───── Extracted text

Genre: Avant-Garde / Experimental / Ambient
Track Listing:
01 Matt Shoemaker - Waning Ataraxia
02 Adam Pacione - Soilbind Morning Glory
03 Jim Haynes - Like A Thief In The Night
04 Keith Berry - Toward The Blue Peninsula
05 Rick Reed - The Fiery Sound Of Light
06 Dale Lloyd - Our Morphosis
07 Colin Andrew Sheffield - For Today
08 Francisco López - Untitled #194
09 James Eck Rippie - Hidden Mirrors
10 Tom Recchion - Drift Tube
‘A Cleansing Ascension’ is the first ever compilation from label Elevator Bath to mark and celebrate ten years of existence and 39 previous releases and it is a conglomeration of mostly new tracks from the roster of artists who release on the Washington-based outfit. Drones and noise, experiments and electronic alchemy, the compilation contours itself with ten sound artists whose work is variegated but at the same time intertwining across seventy plus minutes of dark and light.
The plangency Matt Shoemaker evokes is like a dirge of downed aircraft and the thrumming of the one you sit in, but an ethereal ride oneirically cocooned and languorous, haunting but steady. Senses of ascent are matched by descent as sine tones pitch and yaw. From such occluded visions a dreamlike quality is maintained but propelled away from unease by Adam Pacione’s “Soilbind Morning Glory”, an introspective and muffled symphony subtle in its hulk, warm in its hiss.

──────────

What this exercise asks
(1) Transcribe the stretch of the compilation text from "Genre: Avant-Garde /" through "dark and light.".
(2) Answer these from the compilation text:
(a) Which artist and track are listed as number 08?
(b) How many previous releases had the label put out, according to the text?
(c) How is Adam Pacione's "Soilbind Morning Glory" described?

───── Material shown

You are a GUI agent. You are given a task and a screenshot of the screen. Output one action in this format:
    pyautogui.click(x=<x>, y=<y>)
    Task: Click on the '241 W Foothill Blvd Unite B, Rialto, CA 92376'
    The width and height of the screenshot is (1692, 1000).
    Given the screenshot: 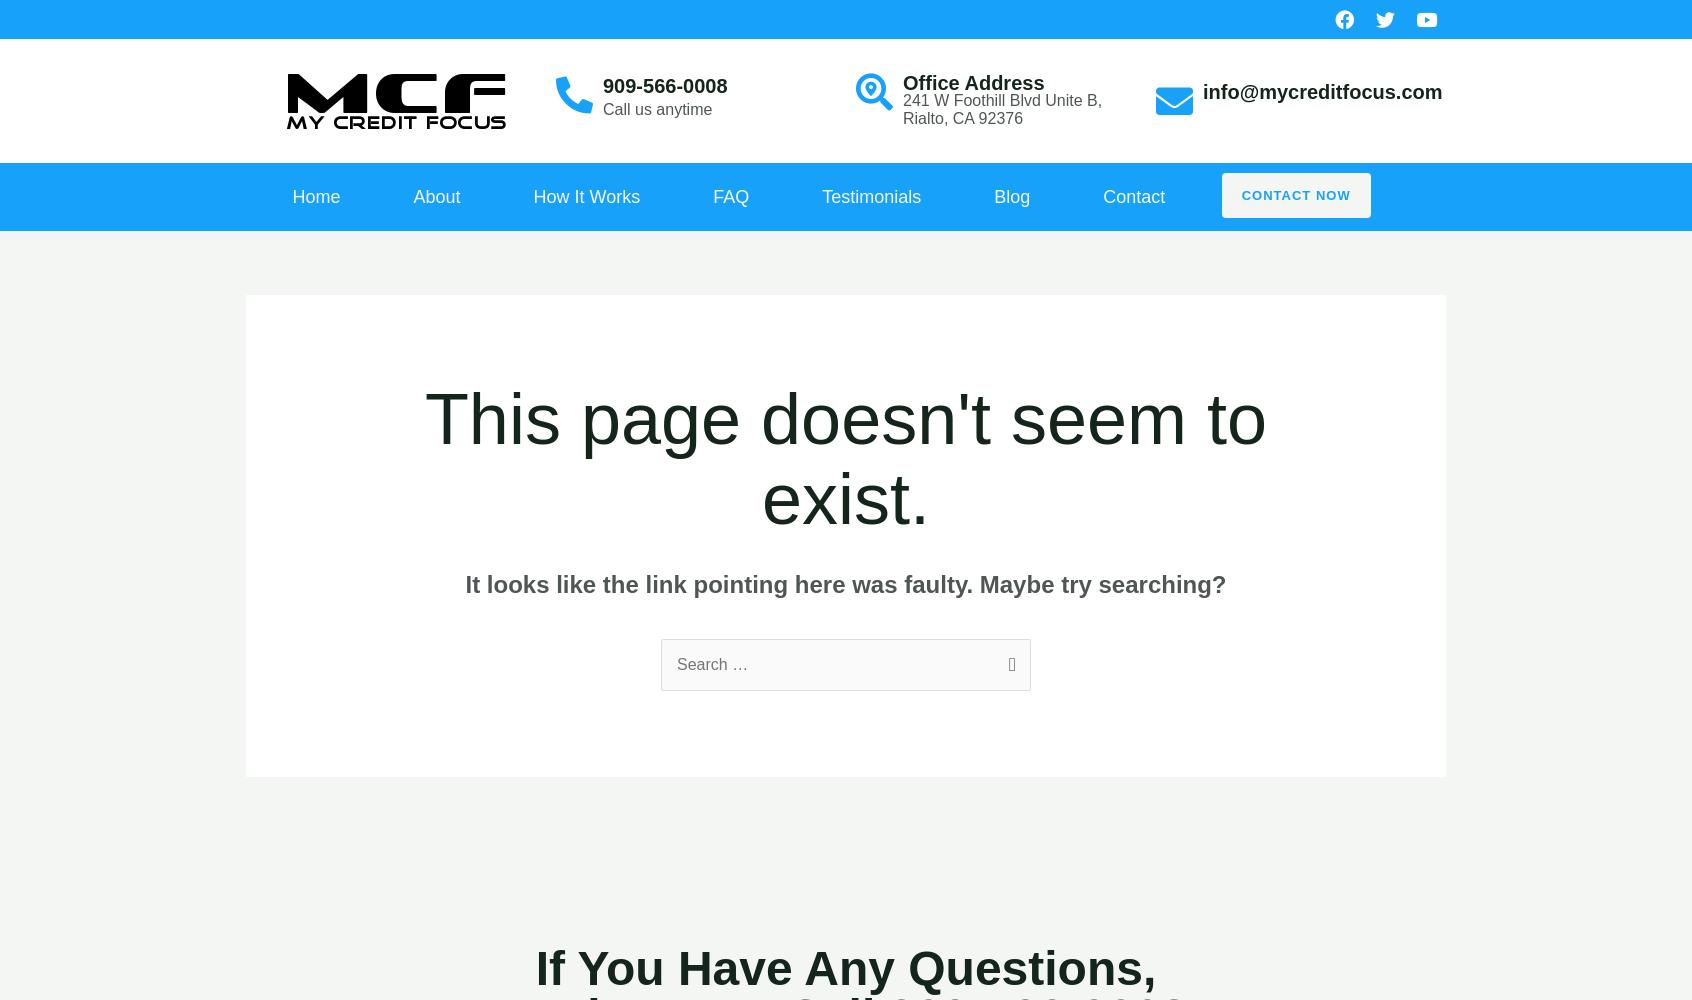 What is the action you would take?
    pyautogui.click(x=902, y=108)
    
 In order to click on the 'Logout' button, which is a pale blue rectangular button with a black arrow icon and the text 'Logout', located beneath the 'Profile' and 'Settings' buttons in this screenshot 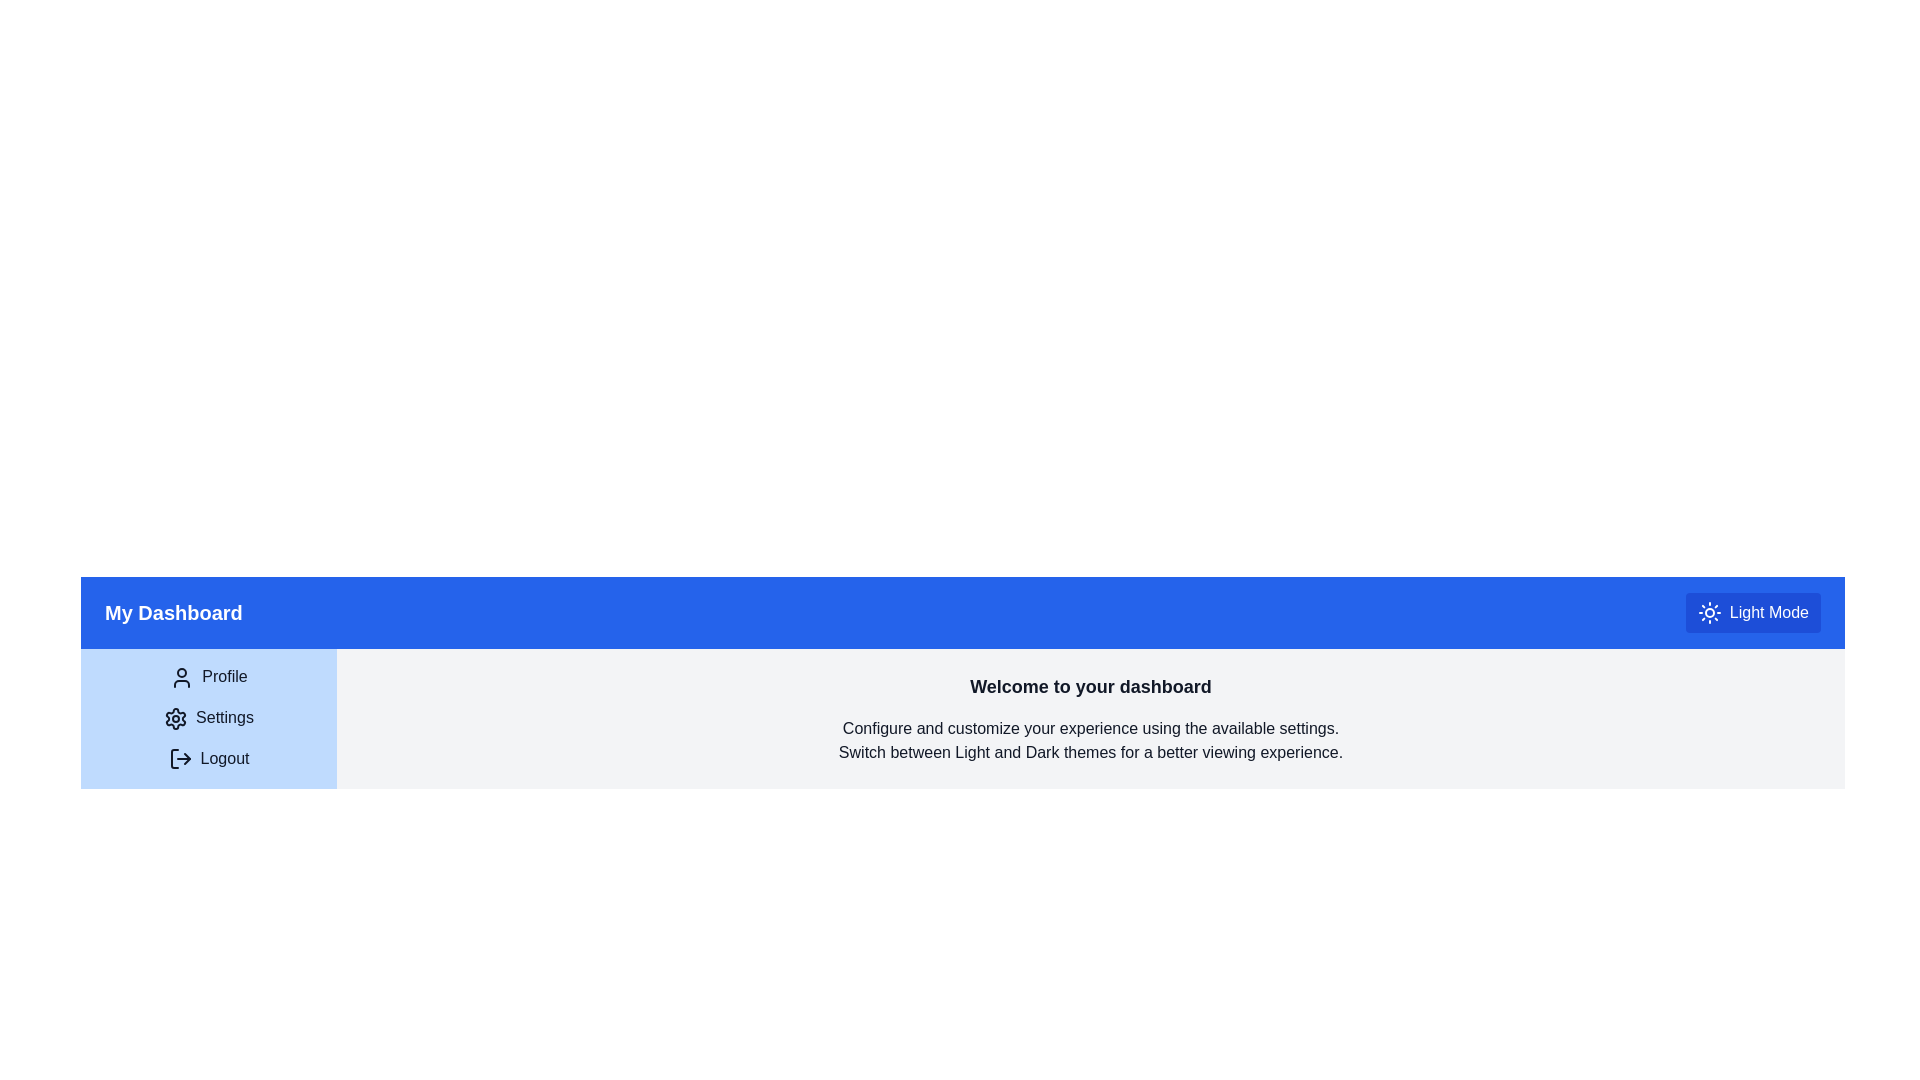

──────────

Answers in order
(1)
Genre: Avant-Garde / Experimental / Ambient
Track Listing:
01 Matt Shoemaker - Waning Ataraxia
02 Adam Pacione - Soilbind Morning Glory
03 Jim Haynes - Like A Thief In The Night
04 Keith Berry - Toward The Blue Peninsula
05 Rick Reed - The Fiery Sound Of Light
06 Dale Lloyd - Our Morphosis
07 Colin Andrew Sheffield - For Today
08 Francisco López - Untitled #194
09 James Eck Rippie - Hidden Mirrors
10 Tom Recchion - Drift Tube
‘A Cleansing Ascension’ is the first ever compilation from label Elevator Bath to mark and celebrate ten years of existence and 39 previous releases and it is a conglomeration of mostly new tracks from the roster of artists who release on the Washington-based outfit. Drones and noise, experiments and electronic alchemy, the compilation contours itself with ten sound artists whose work is variegated but at the same time intertwining across seventy plus minutes of dark and light.

(2)
(a) Francisco López, "Untitled #194"
(b) 39
(c) As an introspective and muffled symphony, subtle in its hulk and warm in its hiss.